**Qué hacer**
Comienza en la línea que contiene "coordinates (680, 689)." y termina en la que contiene "Looking at the image, I should click on (593, 257).". Reescribe solo esas líneas, ambas incluidas, cambiando "Sabores" por "Helados" sin alterar nada más.

--- Material presentado ---

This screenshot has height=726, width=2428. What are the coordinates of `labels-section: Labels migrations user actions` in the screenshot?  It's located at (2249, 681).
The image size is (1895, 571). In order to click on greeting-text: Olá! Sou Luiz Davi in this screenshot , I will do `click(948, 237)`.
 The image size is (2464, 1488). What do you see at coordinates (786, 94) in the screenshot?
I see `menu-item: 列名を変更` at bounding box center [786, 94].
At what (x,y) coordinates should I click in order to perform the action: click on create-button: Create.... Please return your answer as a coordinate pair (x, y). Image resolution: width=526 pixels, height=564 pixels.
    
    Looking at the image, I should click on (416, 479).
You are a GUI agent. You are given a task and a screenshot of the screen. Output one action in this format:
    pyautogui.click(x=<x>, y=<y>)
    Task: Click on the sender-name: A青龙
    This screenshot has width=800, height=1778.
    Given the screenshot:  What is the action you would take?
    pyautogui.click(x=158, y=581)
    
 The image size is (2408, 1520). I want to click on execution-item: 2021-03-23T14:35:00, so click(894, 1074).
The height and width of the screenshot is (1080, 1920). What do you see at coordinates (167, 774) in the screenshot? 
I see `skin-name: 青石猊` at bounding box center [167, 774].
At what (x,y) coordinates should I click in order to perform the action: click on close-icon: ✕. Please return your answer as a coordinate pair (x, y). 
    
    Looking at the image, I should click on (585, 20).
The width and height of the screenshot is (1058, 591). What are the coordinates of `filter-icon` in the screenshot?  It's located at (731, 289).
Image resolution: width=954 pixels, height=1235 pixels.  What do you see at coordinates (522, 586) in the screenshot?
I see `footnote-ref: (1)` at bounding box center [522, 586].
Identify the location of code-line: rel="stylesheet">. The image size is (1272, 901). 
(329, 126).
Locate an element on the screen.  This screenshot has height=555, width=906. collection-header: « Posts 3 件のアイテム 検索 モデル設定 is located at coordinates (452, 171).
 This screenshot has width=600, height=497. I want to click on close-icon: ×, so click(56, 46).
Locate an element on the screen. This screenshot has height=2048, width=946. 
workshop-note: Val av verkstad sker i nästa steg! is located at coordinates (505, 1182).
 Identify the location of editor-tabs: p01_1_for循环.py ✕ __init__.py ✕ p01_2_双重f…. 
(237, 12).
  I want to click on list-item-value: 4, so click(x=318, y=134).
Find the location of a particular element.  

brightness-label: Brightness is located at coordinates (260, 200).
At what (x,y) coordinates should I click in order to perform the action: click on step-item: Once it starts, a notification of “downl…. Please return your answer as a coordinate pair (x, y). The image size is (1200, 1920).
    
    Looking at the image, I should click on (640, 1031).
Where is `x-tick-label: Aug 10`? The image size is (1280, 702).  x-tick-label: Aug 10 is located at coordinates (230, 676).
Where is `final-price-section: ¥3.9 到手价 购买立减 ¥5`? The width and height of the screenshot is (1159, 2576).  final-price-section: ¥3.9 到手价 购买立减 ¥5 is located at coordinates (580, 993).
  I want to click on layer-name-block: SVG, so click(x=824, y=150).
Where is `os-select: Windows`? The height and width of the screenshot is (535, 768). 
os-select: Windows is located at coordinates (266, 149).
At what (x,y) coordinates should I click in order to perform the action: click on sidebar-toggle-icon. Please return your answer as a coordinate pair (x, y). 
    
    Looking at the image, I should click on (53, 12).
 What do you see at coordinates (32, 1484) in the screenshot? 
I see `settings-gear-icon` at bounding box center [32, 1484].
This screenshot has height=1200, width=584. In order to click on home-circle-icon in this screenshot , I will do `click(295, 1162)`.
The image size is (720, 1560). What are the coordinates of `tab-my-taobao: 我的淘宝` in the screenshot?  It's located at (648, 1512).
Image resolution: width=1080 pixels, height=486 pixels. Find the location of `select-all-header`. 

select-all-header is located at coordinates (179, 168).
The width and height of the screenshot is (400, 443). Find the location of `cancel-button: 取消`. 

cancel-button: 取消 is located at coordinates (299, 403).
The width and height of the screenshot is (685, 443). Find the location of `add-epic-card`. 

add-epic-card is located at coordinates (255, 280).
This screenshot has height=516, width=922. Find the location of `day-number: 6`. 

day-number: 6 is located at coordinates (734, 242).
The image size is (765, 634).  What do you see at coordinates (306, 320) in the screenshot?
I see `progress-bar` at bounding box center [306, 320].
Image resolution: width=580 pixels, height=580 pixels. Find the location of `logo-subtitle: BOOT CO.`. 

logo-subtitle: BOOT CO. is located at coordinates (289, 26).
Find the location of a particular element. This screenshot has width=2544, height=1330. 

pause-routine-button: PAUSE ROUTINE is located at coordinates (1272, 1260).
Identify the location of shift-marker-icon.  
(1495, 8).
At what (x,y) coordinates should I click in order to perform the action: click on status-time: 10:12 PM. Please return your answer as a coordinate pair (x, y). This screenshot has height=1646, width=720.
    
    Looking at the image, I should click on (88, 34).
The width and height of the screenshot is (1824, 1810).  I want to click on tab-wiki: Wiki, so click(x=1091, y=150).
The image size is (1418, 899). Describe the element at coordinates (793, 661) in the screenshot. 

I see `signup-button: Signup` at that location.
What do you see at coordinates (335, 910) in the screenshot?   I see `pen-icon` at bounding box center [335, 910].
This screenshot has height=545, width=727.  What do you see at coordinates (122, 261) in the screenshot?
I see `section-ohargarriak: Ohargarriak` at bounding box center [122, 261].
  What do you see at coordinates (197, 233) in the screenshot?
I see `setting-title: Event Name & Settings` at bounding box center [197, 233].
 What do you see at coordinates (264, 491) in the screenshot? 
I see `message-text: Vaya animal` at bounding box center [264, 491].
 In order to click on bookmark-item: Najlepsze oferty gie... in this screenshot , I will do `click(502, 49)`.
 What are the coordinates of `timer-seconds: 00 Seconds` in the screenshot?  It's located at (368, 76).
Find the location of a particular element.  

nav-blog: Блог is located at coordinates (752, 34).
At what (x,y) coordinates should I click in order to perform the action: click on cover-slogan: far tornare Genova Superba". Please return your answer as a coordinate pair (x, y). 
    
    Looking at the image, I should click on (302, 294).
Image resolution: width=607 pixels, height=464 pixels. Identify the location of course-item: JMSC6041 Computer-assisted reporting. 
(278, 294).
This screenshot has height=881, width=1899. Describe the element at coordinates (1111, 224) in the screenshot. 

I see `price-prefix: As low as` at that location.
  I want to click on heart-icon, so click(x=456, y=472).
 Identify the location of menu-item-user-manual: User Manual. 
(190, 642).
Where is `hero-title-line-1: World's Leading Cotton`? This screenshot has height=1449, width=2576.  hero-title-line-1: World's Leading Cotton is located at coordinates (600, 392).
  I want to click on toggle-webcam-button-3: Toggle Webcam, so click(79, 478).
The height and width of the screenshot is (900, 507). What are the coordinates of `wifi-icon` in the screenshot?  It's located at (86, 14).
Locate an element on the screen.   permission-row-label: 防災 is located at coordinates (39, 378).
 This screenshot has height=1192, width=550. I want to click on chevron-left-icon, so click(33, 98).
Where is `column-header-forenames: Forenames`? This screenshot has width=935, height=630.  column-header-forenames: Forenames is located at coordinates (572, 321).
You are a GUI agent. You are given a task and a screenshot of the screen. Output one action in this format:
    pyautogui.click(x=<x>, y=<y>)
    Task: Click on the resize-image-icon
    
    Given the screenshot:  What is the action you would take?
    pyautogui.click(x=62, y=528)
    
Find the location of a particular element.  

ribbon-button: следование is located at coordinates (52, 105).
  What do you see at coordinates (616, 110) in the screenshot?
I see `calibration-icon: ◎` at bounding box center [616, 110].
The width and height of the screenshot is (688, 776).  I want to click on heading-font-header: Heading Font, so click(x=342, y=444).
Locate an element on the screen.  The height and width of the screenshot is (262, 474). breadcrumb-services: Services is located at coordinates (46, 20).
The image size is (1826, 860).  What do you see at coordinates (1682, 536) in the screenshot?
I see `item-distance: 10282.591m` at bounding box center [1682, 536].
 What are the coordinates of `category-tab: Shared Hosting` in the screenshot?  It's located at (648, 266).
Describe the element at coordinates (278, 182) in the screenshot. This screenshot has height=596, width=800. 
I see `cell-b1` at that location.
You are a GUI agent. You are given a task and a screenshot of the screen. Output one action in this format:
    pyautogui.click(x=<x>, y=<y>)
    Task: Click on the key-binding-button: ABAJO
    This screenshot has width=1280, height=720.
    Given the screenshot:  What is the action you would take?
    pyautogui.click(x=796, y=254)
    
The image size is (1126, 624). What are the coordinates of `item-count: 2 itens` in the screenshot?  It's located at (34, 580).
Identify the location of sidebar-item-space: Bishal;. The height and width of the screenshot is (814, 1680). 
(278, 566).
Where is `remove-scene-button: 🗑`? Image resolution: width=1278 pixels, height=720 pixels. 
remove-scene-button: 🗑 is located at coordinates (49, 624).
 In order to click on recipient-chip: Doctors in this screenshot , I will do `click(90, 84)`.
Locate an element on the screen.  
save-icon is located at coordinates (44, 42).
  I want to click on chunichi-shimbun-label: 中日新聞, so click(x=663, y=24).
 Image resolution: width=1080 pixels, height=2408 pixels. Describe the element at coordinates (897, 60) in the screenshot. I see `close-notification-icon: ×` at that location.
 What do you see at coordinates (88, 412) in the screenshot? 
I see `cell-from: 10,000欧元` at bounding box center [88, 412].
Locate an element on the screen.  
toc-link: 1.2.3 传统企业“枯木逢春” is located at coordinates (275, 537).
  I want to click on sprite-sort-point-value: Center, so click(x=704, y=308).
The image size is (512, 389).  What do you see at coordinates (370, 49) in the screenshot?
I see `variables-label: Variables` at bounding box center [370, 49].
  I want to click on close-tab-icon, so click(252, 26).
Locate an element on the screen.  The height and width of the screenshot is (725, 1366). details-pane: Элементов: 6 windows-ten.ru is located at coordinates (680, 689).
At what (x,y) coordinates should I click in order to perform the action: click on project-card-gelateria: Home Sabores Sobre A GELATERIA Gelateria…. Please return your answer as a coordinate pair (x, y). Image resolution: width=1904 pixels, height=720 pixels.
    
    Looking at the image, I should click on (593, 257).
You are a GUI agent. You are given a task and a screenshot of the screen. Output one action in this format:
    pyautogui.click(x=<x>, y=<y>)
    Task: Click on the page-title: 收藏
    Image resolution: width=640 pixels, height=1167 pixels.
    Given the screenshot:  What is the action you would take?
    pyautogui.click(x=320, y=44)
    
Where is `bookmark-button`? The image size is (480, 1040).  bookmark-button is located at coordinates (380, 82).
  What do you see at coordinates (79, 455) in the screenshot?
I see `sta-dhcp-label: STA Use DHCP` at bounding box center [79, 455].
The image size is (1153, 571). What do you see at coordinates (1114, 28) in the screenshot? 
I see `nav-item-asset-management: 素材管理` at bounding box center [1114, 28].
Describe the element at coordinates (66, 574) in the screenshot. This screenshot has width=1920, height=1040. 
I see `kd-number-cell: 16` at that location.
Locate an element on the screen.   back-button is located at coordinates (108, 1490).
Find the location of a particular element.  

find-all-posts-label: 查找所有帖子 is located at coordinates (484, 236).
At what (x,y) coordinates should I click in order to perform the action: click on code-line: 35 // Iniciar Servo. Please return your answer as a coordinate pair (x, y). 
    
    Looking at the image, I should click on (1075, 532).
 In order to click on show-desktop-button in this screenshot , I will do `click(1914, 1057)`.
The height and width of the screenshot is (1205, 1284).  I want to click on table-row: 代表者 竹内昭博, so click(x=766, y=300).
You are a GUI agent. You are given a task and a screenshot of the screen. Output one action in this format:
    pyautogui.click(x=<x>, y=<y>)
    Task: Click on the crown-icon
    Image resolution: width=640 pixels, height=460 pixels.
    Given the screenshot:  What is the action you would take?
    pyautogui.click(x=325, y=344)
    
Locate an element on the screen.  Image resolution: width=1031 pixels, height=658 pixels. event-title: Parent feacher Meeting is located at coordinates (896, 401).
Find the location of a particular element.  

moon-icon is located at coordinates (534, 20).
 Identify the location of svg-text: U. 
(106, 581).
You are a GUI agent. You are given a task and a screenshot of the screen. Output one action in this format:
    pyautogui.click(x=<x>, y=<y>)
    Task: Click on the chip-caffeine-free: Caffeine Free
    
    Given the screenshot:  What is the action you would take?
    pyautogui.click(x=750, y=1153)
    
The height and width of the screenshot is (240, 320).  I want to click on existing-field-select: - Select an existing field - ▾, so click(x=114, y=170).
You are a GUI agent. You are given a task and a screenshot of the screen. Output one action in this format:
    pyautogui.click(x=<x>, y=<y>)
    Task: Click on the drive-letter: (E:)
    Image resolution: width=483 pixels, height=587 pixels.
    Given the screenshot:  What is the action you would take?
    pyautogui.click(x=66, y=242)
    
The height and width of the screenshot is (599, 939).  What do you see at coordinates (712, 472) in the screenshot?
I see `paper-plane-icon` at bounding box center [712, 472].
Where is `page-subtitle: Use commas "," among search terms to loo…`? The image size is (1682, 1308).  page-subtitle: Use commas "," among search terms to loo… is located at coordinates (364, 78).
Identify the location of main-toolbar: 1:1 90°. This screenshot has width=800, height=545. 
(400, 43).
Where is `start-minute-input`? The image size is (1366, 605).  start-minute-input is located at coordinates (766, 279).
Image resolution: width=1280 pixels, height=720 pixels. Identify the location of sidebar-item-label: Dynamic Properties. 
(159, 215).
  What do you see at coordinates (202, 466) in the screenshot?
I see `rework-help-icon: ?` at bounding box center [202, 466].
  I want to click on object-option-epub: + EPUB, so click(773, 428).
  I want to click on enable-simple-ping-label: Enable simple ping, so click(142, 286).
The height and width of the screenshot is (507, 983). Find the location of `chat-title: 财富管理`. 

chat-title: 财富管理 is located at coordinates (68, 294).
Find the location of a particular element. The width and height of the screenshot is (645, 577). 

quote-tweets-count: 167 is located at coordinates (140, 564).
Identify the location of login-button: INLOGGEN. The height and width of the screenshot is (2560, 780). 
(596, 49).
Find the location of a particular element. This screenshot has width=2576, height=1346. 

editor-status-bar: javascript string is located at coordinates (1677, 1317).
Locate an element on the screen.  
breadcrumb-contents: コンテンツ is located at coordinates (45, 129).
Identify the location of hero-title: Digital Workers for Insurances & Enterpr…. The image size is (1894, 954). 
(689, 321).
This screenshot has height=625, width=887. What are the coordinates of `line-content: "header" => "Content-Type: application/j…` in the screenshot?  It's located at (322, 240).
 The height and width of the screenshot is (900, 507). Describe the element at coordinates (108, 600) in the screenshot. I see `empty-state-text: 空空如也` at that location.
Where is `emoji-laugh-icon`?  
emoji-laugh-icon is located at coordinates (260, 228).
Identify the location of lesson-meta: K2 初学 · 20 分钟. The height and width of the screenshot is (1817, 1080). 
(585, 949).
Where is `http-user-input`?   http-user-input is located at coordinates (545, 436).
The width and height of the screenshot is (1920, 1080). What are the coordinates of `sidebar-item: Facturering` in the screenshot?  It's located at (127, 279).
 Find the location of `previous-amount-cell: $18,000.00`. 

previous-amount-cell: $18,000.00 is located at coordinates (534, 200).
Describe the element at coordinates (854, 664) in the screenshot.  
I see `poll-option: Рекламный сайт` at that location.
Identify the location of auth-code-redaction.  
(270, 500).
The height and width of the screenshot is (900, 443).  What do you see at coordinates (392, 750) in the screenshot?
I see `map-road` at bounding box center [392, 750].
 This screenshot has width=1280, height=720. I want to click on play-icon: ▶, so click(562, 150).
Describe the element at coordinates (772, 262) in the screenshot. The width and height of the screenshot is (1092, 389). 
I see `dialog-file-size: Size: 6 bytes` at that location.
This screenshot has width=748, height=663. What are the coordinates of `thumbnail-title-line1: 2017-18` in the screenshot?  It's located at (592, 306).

---

**Resultado obtenido**
Locate an element on the screen.  The height and width of the screenshot is (725, 1366). details-pane: Элементов: 6 windows-ten.ru is located at coordinates (680, 689).
At what (x,y) coordinates should I click in order to perform the action: click on project-card-gelateria: Home Helados Sobre A GELATERIA Gelateria…. Please return your answer as a coordinate pair (x, y). Image resolution: width=1904 pixels, height=720 pixels.
    
    Looking at the image, I should click on (593, 257).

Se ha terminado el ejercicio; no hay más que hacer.